— Start of Input data —

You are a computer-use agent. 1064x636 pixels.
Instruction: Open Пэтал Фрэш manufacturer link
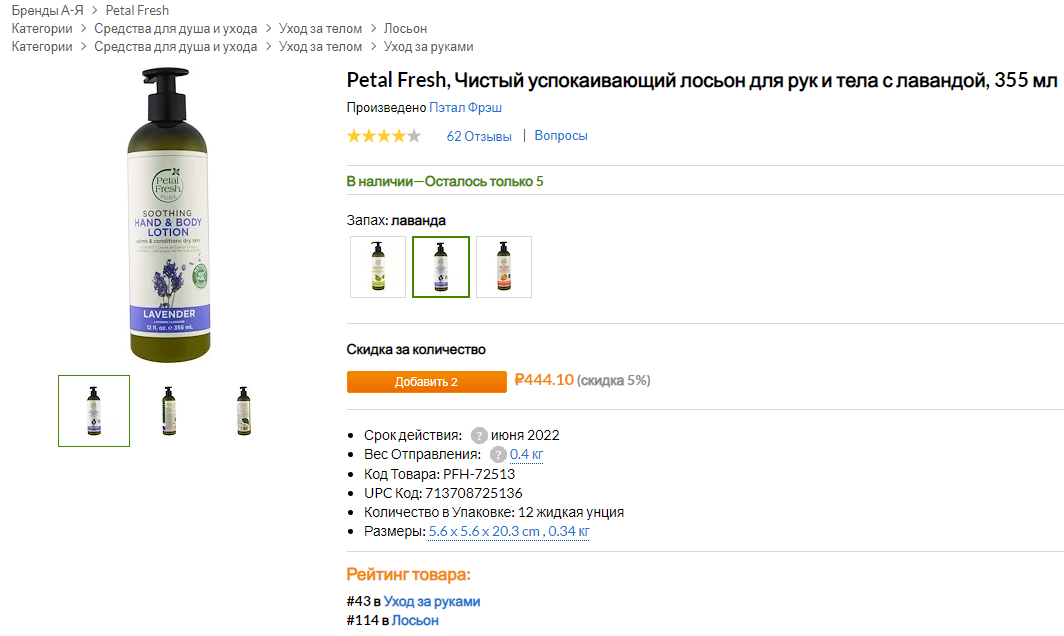click(x=466, y=107)
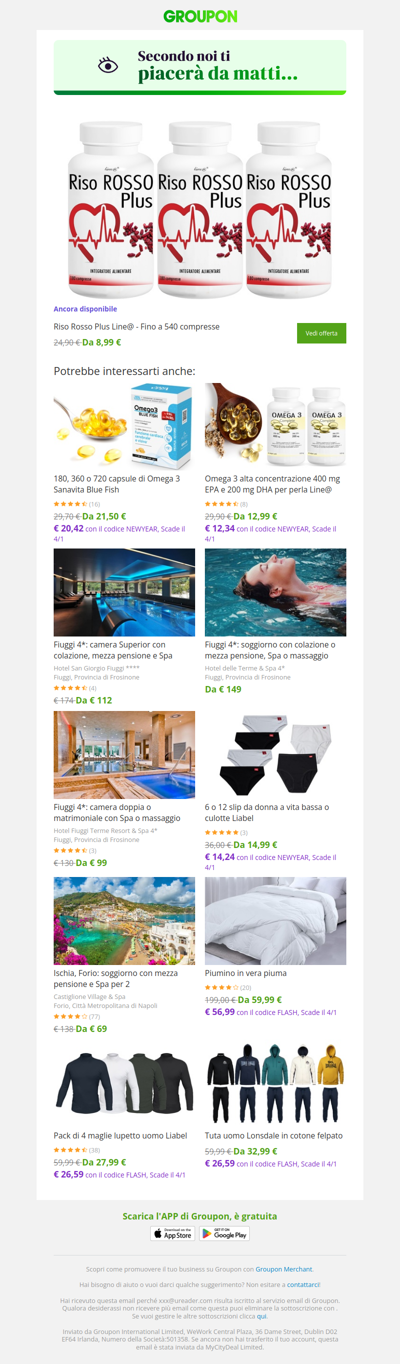Click the Groupon logo at top
The width and height of the screenshot is (400, 1364).
tap(200, 16)
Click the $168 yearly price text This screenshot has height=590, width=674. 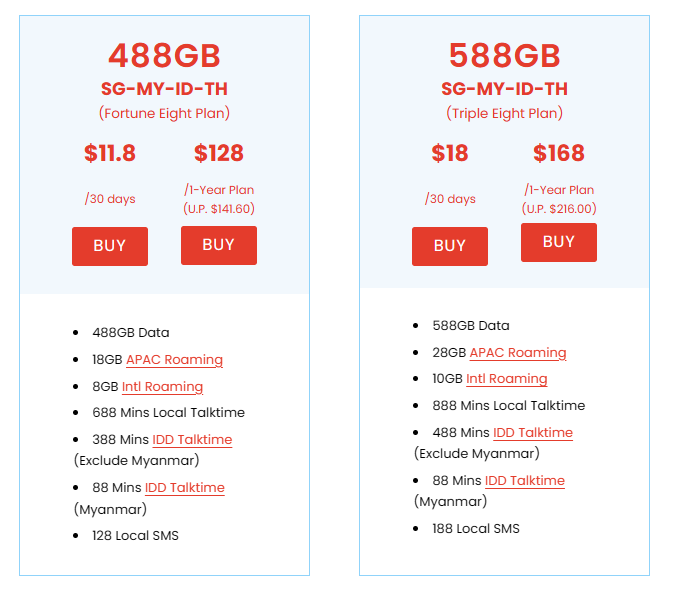(559, 153)
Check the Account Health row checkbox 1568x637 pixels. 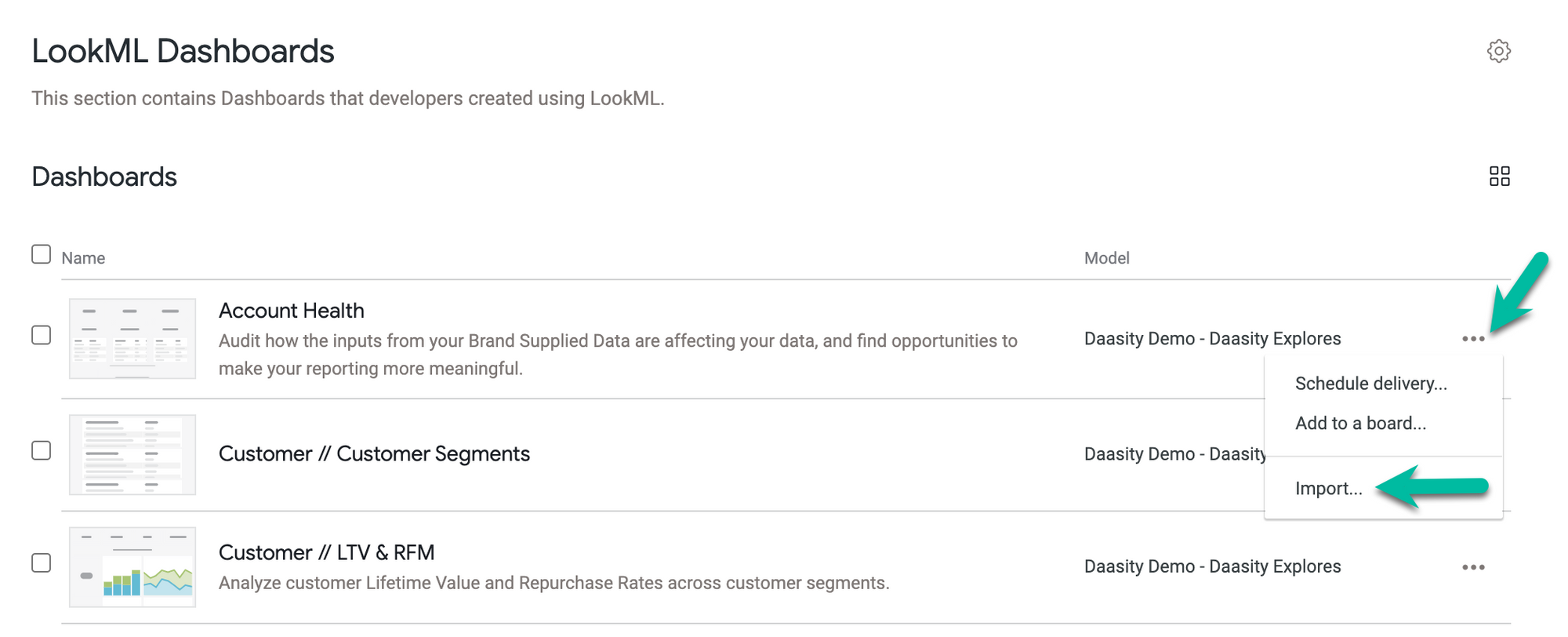pyautogui.click(x=42, y=335)
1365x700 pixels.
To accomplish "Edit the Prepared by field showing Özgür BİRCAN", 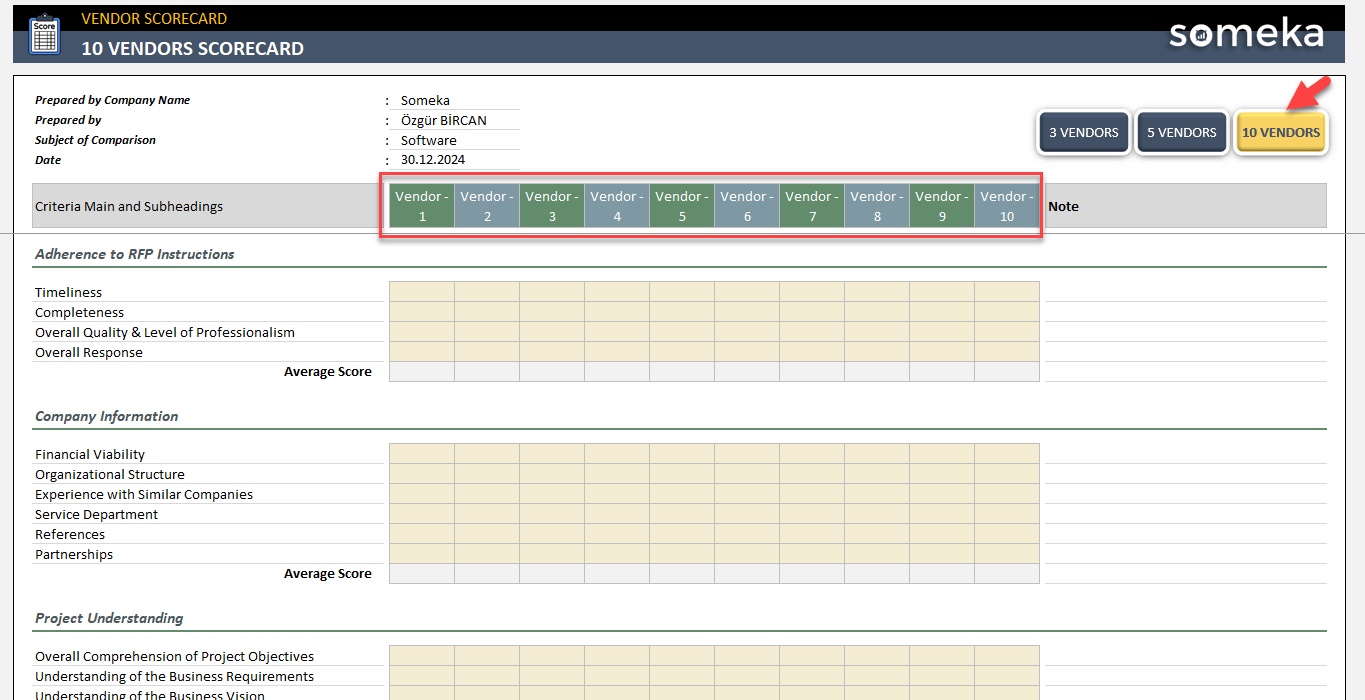I will click(443, 120).
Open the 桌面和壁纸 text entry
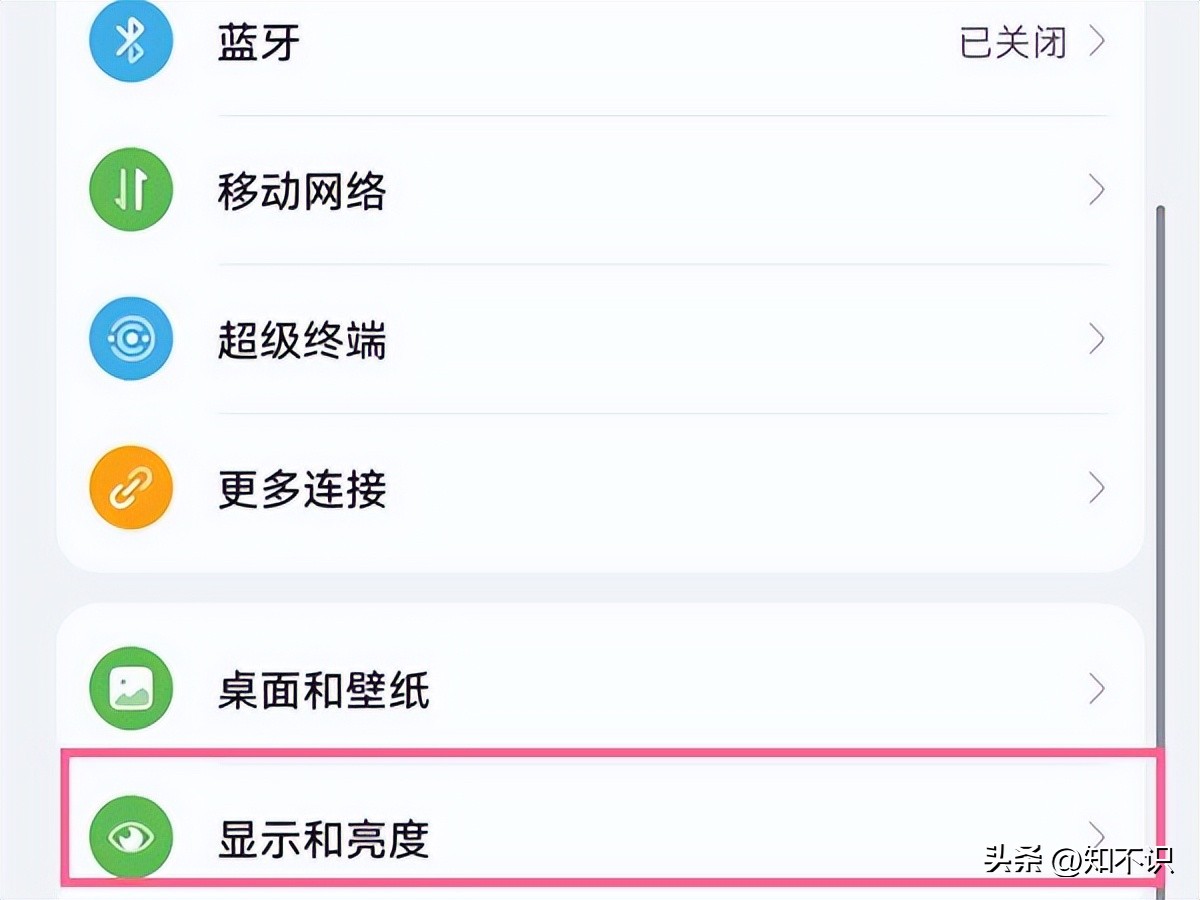The width and height of the screenshot is (1200, 900). point(323,689)
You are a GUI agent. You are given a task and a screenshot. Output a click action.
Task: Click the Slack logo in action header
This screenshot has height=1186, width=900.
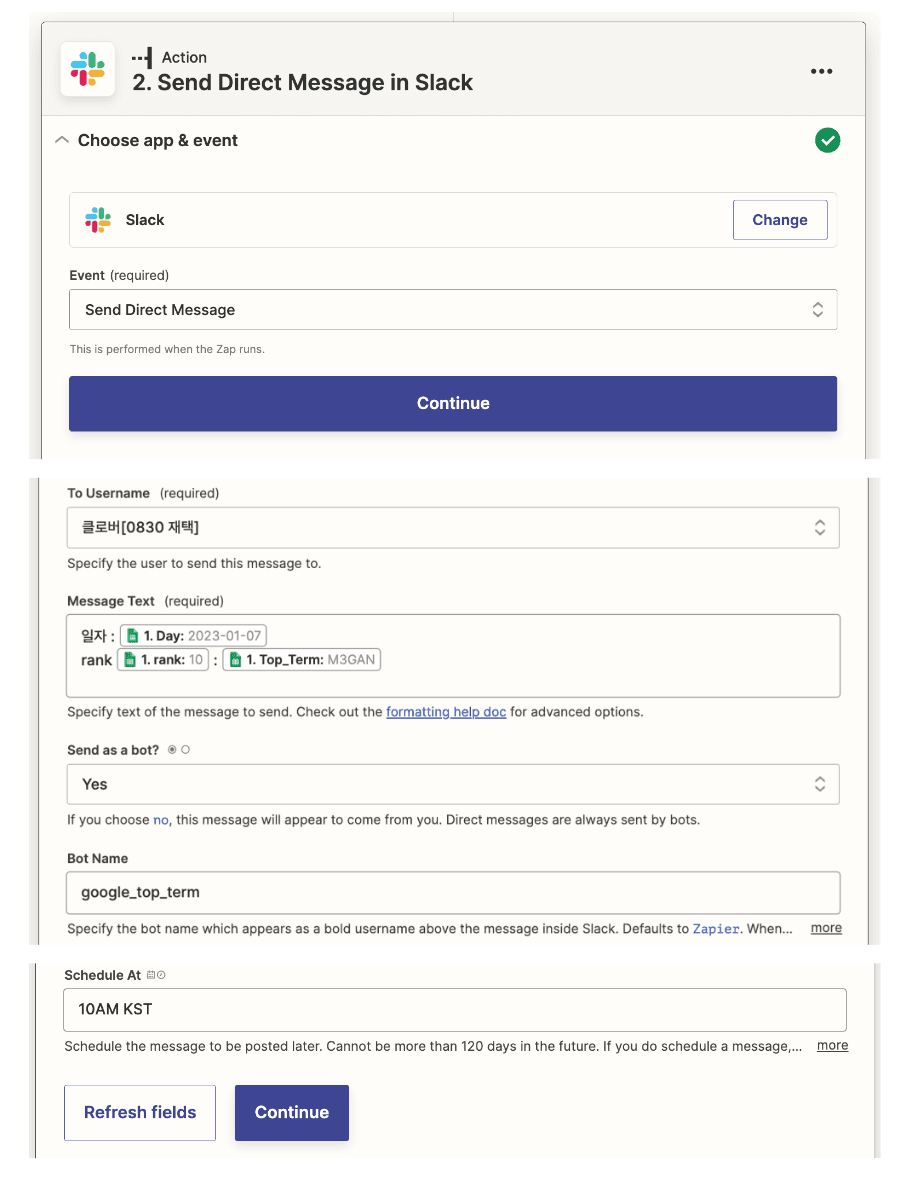coord(88,69)
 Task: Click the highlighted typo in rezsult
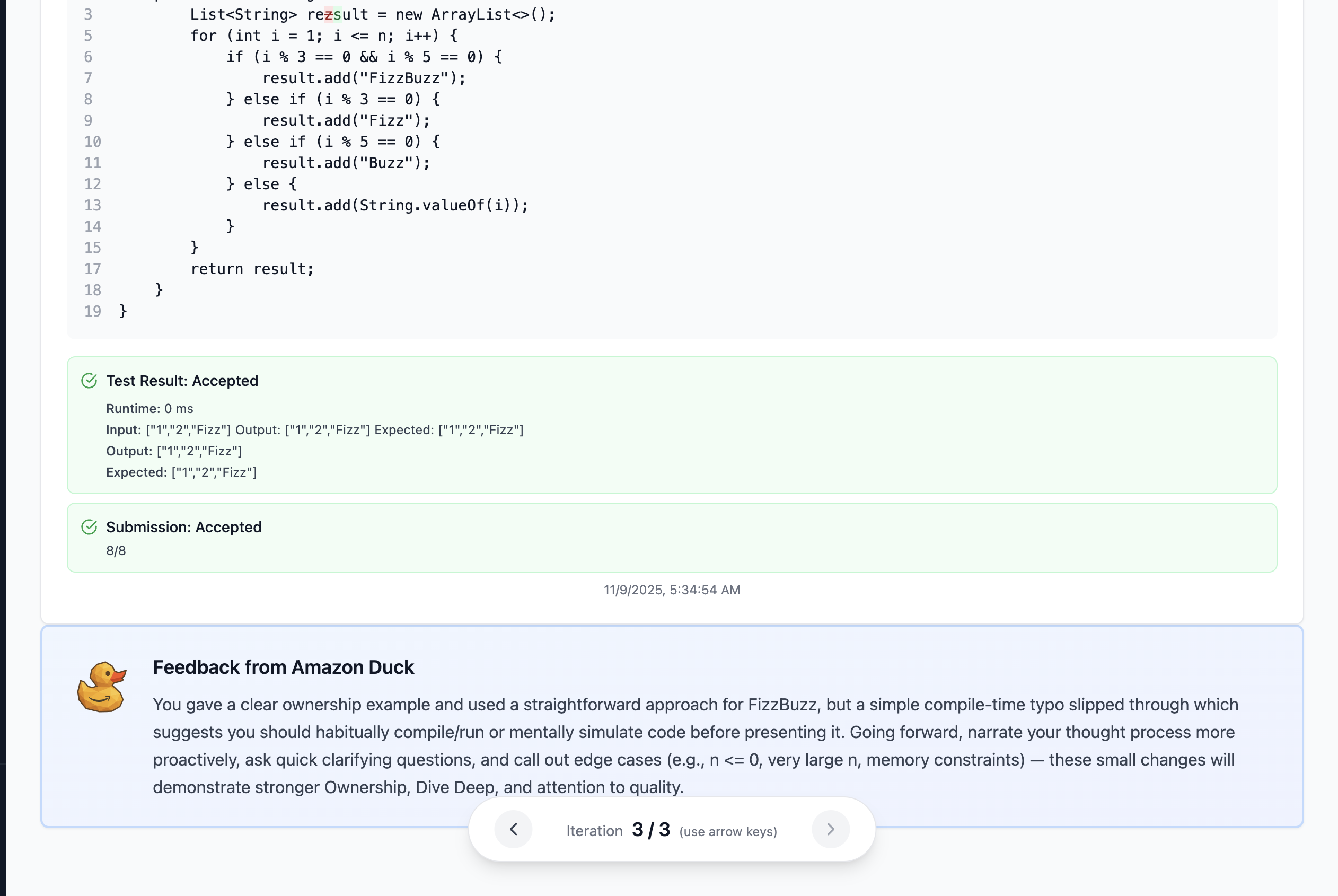click(x=329, y=14)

— End of Input data —

Could you reproduce word for word everything from the very start of the entries through the line containing "tap(200, 16)", including that line, with the pictures left out?

*Output*:
You are a computer-use agent. 1064x636 pixels.
Instruction: Open Пэтал Фрэш manufacturer link
click(x=466, y=107)
Click the Groupon logo at top
The width and height of the screenshot is (400, 1364).
tap(200, 16)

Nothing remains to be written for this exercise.